▸ **Teks**:
Wawancara konseling merupakan wawancara yang sangat
sensitive dan kritis, dipimpin oleh seorang yang dulunya telah memiliki
pengalaman konseling. Tujuan utama konseling adalah menolong individu untuk
mengerti, menyesuaikan diri dan memecahkan masalah yang berkaitan dengan sikap
dan hubungan dengan orang lain.
a. Orientasi
Dasar Konseling
1. Manusia
dapat tumbuh dan mereka dapat memperbaiki diri
Prinsip pokok dari konseling adalah konselor
harus optimis bahwa manusia (klien/itee) mampu untuk tumbuh dan memperbaiki
diri sehingga konselor tidak perlu terlalu keras membantu karena klien/itee
memiliki potensi untuk berubah secara mandiri.
2. Konseling
adalah suatu investasi dalam individu
Konseling berarti memutuskan untuk menginvestasi
waktu dan energi untuk orang lain karena didasari keyakinan bahwa klien mampu
untuk berkembang.
3. Konseling
adalah proses belajar
Konseling berbeda dengan persuasi, seseorang
dapat merubah perilaku karena dibujuk/diperintah namun hasilnya tdk menetap
sebagai bagian dari kepribadian. Namun konseling lebih pada memberi nasehat,
ada percakapan dari hati ke hati. Konseling lebih menekankan pada merubah sikap
dan perilaku orang yang dibimbing dengan merubah pikiran yang menuju pada sikap
dan perilaku itu. Disinilah proses belajar tersebut terjadi. Jadi bukan hanya
memecahkan masalah saja namun mencari suatu perubahan dalam individu tersebut.
4.
Penerimaan dari seorang individu adalah awal konseling yang
baik.
5.
Konseling adalah suatu proses berlanjut.
b. Dua
Pendekatan Dasar untuk Wawancara Konseling
1. Konseling
Directive (penyuluhan terarah)
Karakteristiknya adalah konselor menyerang
langsung ke masalah, mengontrol struktur wawancara, memutuskan untuk
menyelesaikan atau menghindari masalah subjek, menyusun langkah-langkah dalam
wawancara dan menentukan lamanya wawancara. konselor mengumpulkan informasi,
menganalisis masalahnya, memberikan pendapat, memberi solusi-solusi, memberi
arahan yang spesifik kepeda konseli. konselor mengatur bagaimana klien
bertindak dengan tujuan untuk mengubah perilaku itee agar sesuai. Diasumsikan
bahwa iter lebih mampu disbanding itee dalam memecahkan masalah.

Beberapa catatan
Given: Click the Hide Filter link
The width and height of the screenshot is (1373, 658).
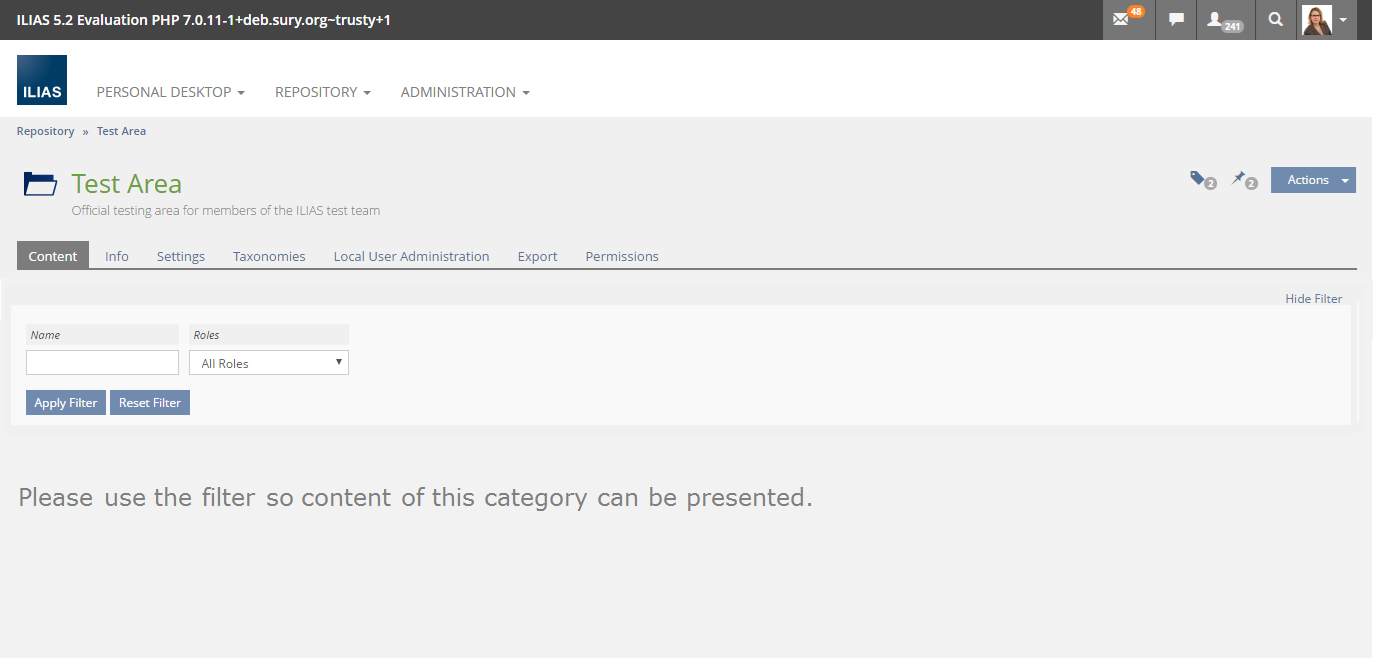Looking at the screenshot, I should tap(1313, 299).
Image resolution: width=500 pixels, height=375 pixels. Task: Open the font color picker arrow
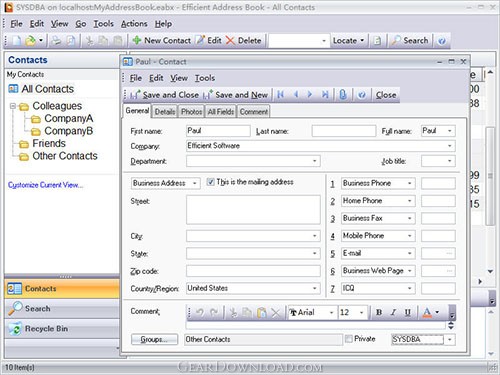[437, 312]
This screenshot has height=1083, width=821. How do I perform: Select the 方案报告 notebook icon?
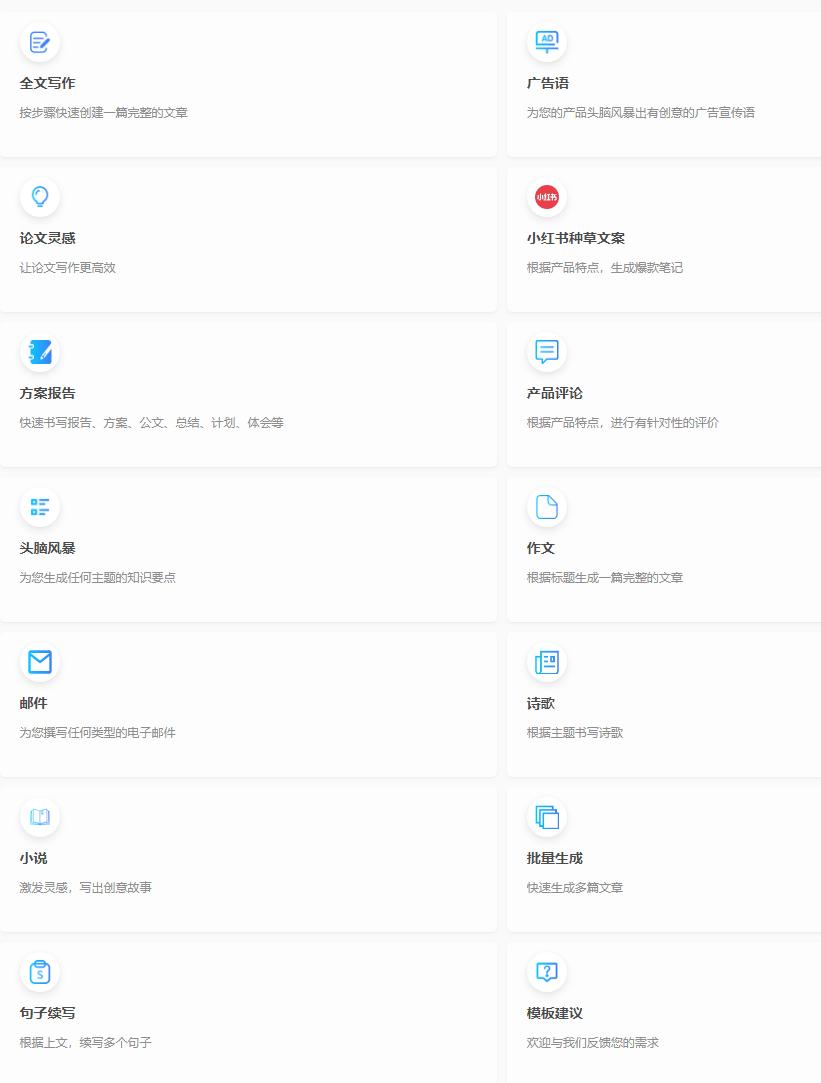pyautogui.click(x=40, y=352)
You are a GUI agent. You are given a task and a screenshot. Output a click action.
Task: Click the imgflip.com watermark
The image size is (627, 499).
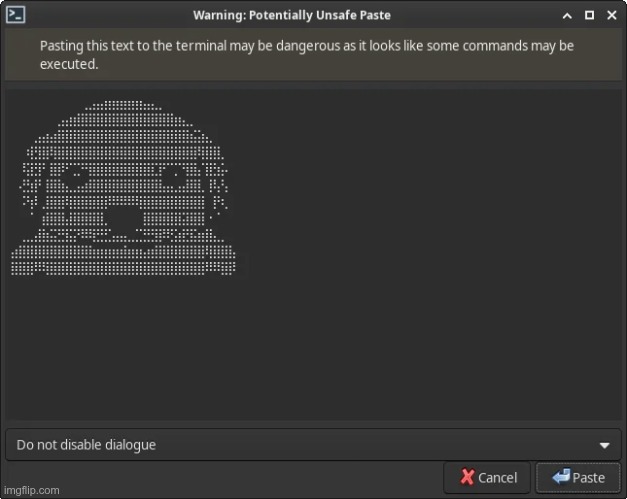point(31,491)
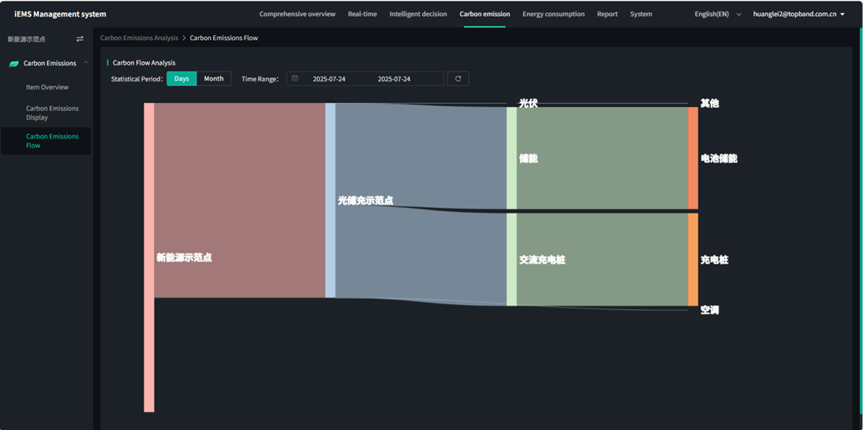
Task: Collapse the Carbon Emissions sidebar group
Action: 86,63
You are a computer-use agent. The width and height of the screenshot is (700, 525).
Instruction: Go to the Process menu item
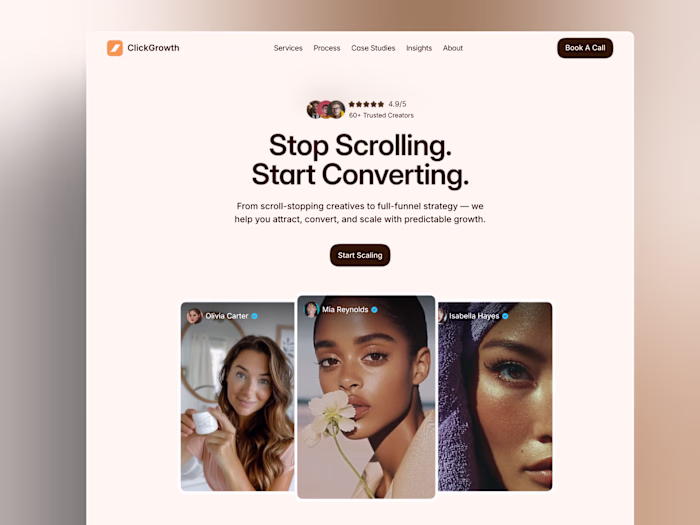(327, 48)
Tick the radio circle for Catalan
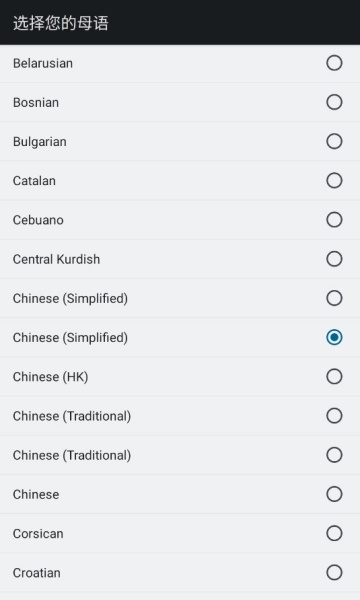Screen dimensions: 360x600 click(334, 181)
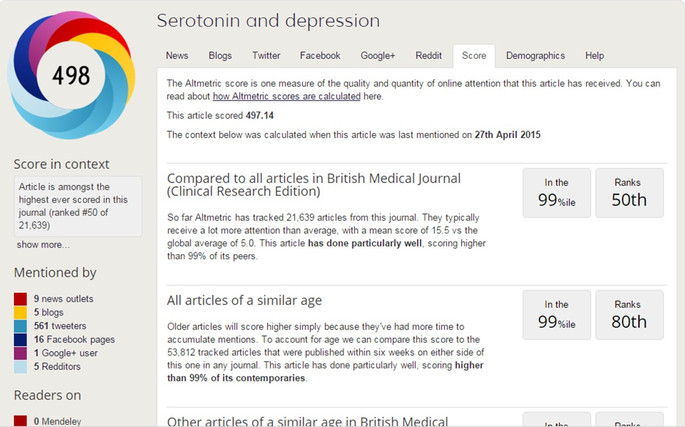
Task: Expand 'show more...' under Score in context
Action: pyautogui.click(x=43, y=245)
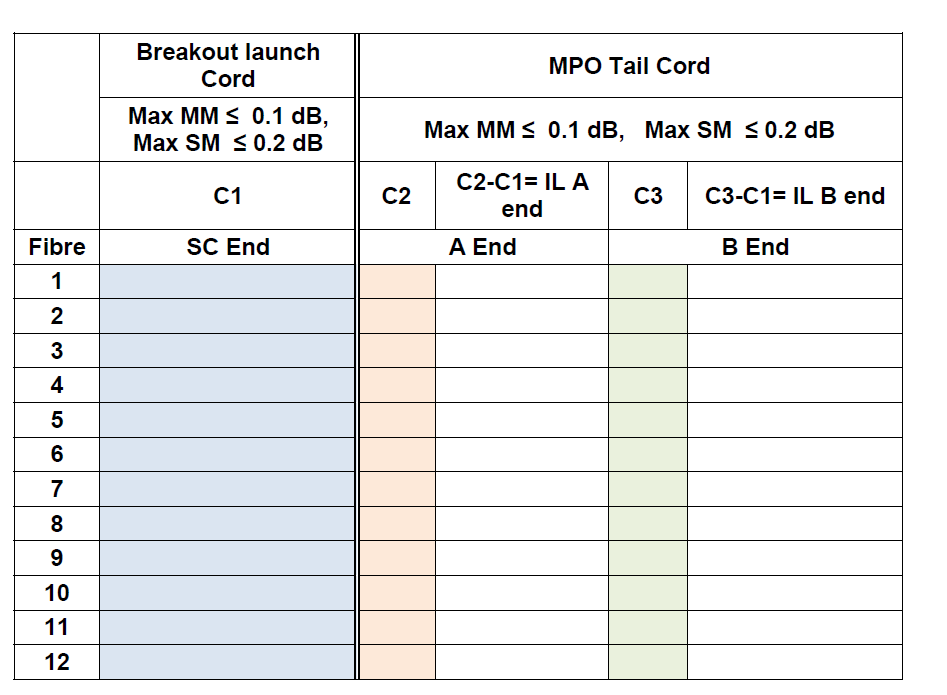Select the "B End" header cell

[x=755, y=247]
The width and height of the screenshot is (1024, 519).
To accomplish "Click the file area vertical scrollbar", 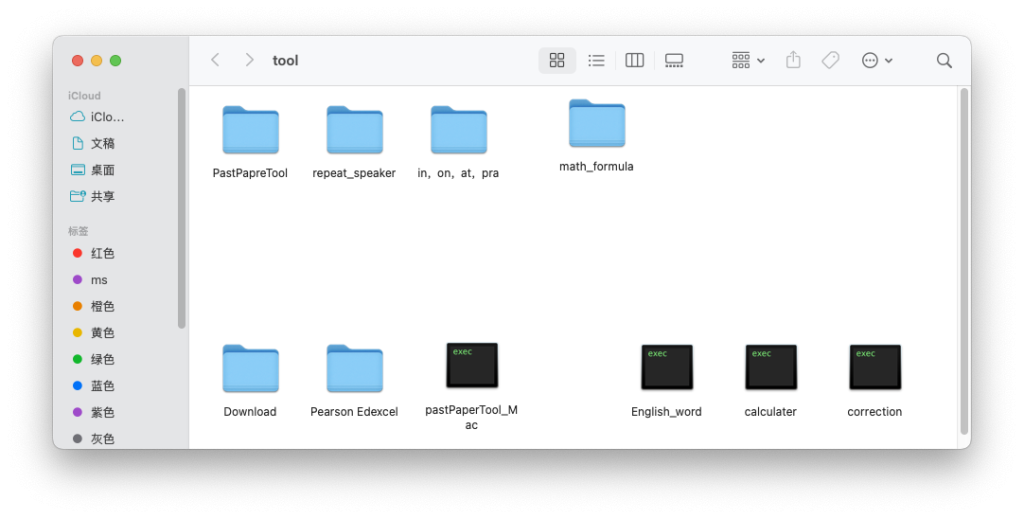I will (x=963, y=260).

▸ **Petunjuk Latihan**:
Jawablah pertanyaan berikut berdasarkan teks tentang wawancara konseling.
1. Apa tujuan utama konseling?
2. Apa yang disebut sebagai awal konseling yang baik?
3. Dalam konseling directive, siapa yang menentukan lamanya wawancara?
Catatan di atas tidak digunakan dalam latihan ini.

▸ **Jawaban Tugas**:
1. Menolong individu untuk mengerti, menyesuaikan diri, dan memecahkan masalah yang berkaitan dengan sikap dan hubungan dengan orang lain.
2. Penerimaan dari seorang individu.
3. Konselor.